[Stored items]
——

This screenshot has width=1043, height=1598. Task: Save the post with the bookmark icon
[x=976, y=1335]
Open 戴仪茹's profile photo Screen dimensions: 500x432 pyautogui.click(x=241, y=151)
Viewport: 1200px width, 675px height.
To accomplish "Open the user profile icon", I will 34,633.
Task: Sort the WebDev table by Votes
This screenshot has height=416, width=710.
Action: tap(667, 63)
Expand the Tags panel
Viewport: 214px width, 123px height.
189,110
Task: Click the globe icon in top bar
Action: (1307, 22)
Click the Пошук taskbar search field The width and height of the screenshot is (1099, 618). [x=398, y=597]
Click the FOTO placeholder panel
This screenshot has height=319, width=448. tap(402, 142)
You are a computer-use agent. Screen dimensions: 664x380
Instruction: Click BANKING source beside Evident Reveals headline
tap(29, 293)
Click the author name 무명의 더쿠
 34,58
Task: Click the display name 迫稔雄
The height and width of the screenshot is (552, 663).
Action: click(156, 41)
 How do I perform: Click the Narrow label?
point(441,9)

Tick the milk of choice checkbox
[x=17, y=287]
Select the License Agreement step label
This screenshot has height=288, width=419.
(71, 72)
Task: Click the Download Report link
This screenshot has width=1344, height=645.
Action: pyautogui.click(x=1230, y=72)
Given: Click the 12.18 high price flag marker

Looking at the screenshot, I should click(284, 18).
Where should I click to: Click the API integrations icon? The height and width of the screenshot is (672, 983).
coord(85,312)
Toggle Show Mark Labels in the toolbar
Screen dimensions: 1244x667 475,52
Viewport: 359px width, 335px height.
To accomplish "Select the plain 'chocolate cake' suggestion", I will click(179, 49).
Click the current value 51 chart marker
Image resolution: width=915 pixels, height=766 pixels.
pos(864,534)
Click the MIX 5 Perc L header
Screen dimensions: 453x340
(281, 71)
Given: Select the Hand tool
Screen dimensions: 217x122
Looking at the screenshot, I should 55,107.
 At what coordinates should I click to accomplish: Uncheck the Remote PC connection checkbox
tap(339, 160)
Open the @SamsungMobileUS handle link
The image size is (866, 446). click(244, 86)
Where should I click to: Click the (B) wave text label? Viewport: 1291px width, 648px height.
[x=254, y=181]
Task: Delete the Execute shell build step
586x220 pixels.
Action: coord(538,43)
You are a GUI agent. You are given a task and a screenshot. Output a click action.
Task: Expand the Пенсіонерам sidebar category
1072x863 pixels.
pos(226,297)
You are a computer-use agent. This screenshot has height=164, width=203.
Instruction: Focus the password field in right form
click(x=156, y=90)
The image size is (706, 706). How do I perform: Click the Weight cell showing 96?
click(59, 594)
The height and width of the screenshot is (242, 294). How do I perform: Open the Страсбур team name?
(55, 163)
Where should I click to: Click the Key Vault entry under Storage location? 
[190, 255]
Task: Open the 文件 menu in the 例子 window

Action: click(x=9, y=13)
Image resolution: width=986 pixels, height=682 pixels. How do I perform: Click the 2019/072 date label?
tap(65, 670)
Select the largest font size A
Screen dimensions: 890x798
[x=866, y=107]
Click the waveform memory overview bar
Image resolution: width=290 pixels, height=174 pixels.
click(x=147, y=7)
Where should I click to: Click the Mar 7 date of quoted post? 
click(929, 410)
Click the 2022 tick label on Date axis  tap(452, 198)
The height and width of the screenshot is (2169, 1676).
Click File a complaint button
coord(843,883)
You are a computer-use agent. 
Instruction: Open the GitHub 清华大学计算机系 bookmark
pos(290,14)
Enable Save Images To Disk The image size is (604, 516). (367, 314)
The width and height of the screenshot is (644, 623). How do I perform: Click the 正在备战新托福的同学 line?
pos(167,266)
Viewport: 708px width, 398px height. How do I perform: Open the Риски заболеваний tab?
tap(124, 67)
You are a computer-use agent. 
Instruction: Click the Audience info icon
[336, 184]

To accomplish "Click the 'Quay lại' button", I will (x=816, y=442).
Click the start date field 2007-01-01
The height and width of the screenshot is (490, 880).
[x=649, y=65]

——

WHAT NEEDS TO BE DONE =
Using the entries above, copy out all lines that contain the string "Expand".

PROBLEM SOLUTION =
Expand the Tags panel
Task: Expand the Пенсіонерам sidebar category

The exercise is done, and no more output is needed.